* DOCUMENTO FUENTE
....
Las participaciones preferentes, de las que tanto se habla, son instrumentos financieros, emisiones de deuda sin un plazo definido. No se trata de acciones ordinarias, pues no tienen derecho de voto aunque sí tienen prioridad de cobro sobre los accionistas. Tampoco son depósito con una rentabilidad fija, algo que pensaron muchos clientes al invertir en ellas y, la retribución pactada como pago de intereses se condiciona a la obtención de beneficios por parte de la sociedad emisora.
La rentabilidad anual que se ofrece al cliente se debe fijar en la propia emisión y se realiza mediante el pago de intereses periódicos. Esta rentabilidad acostumbró a ser bastante elevada en los años de bonanza económica dado que se trata de productos financieros que presentan liquidez casi nula y pueden mantenerse en cartera de manera indefinida consiguiéndose por tanto rentabilidades muy superiores a los títulos normales de renta fija.
Sin embargo, las participaciones preferentes comportan la posibilidad de suspensión de pago de los intereses para el caso de que se den determinadas condiciones adversas para el emisor, como puede ser incurrir en pérdidas o afrontar nuevas inversiones que aconsejen no pagar intereses, por tanto, su remuneración está condicionada a que la entidad emisora de las participaciones obtenga beneficios suficientes.
....
* Datos almacenados
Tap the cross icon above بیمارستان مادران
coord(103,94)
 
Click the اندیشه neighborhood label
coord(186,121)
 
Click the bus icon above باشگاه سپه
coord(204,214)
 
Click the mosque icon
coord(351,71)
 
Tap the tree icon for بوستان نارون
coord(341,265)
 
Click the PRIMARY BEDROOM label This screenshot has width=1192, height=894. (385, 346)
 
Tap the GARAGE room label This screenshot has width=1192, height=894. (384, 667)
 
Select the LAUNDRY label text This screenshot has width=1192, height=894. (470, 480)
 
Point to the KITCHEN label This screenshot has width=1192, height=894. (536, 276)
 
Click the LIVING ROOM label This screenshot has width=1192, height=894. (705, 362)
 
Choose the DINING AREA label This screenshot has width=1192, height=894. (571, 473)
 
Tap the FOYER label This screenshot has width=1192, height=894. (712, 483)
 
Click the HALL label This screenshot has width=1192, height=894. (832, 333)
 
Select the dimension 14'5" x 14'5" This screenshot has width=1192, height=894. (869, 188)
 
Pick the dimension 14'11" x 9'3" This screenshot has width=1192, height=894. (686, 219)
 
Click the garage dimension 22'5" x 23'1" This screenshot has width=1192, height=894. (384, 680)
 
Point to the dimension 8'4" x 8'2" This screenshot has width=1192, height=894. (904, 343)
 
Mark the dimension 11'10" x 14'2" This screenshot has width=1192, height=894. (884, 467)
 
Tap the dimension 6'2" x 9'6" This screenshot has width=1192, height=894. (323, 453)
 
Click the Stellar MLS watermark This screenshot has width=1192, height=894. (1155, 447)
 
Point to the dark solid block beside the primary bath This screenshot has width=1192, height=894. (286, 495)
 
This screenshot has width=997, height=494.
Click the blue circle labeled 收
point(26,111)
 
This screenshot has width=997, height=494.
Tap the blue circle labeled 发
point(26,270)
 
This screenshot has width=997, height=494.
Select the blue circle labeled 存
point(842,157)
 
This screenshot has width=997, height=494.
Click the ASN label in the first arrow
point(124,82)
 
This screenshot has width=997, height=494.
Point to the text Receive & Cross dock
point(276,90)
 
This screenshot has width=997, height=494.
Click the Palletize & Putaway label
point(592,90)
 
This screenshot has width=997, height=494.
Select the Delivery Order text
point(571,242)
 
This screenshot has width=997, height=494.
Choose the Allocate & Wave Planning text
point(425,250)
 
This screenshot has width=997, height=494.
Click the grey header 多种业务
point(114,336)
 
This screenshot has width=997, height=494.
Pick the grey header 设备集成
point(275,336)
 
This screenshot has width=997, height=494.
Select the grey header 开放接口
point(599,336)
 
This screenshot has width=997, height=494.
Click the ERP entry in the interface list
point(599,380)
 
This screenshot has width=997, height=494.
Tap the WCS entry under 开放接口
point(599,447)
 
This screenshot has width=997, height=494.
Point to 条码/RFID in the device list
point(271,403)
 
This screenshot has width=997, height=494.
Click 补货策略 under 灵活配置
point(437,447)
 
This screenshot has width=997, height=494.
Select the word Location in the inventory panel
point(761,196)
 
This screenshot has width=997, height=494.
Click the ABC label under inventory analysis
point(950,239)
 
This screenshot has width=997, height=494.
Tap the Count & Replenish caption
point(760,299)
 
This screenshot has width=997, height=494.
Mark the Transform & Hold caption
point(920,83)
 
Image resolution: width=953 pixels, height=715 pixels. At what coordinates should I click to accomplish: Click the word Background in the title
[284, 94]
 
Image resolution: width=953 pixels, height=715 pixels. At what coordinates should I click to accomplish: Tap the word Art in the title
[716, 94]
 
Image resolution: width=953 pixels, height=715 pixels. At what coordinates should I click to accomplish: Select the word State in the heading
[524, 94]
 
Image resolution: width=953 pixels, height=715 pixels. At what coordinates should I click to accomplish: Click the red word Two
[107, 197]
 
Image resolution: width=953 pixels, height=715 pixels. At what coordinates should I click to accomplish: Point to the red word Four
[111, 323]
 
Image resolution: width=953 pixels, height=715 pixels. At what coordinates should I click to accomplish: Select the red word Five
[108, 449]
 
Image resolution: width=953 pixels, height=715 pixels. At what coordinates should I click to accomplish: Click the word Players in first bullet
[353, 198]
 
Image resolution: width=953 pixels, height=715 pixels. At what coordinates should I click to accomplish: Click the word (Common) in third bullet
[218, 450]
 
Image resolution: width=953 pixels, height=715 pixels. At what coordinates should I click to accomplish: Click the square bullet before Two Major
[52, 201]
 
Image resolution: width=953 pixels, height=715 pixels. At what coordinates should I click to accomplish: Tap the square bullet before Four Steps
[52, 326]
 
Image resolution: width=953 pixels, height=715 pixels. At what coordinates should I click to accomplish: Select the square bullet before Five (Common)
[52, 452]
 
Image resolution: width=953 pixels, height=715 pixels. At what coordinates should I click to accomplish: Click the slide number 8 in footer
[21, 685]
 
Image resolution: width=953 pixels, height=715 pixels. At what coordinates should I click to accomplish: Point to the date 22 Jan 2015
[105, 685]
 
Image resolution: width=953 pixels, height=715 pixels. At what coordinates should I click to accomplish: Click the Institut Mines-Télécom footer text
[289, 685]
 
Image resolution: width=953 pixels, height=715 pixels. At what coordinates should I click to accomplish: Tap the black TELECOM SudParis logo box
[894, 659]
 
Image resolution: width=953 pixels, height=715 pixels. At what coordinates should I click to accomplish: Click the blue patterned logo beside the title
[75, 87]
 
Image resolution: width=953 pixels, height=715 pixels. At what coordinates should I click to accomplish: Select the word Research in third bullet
....
* QUÉ SE PIDE
Prosigue el texto sobre las participaciones preferentes a partir de su última oración. Los datos son material aparte y no forman parte del texto.

* SOLUCIÓN DEL PROBLEMA
Además, en caso de quiebra del banco, no están garantizadas por el Fondo de Garantía de Depósitos, el cual cubre hasta 100.000 euros de los depósitos en dinero y en valores u otros instrumentos financieros constituidos en las entidades de crédito. La propia Comisión Nacional del Mercado de Valores las ha calificado como un instrumento complejo y de riesgo elevado que puede generar rentabilidad, pero también pérdidas en el capital invertido.
Junto con la posibilidad de acudir al arbitraje, los afectados por lo que se ha venido en denominar “la estafa de las preferentes” cuentan con la posibilidad de que un juez declare la nulidad del contrato en aquellos casos en que el consumidor, particular o empresa, hubiera prestado su consentimiento sin recibir toda la información necesaria.
Tanto en las preferentes como en otros polémicos productos financieros –swaps, por ejemplo- los jueces han partido de la base de considerar que nos encontramos ante productos complejos y, por ende, no aptos para cualquier inversor, lo que obliga a la entidad que los comercialice a extremar el cuidado en relación a su obligación de informar al consumidor.
Las estrategias de los afectados, al margen de acudir al arbitraje, pasan por solicitar al juez la nulidad del contrato por vicio del consentimiento, con la devolución en efectivo del dinero entregado y, subsidiariamente, en solicitar la resolución del contrato por incumplimiento, con solicitud de daños y perjuicios.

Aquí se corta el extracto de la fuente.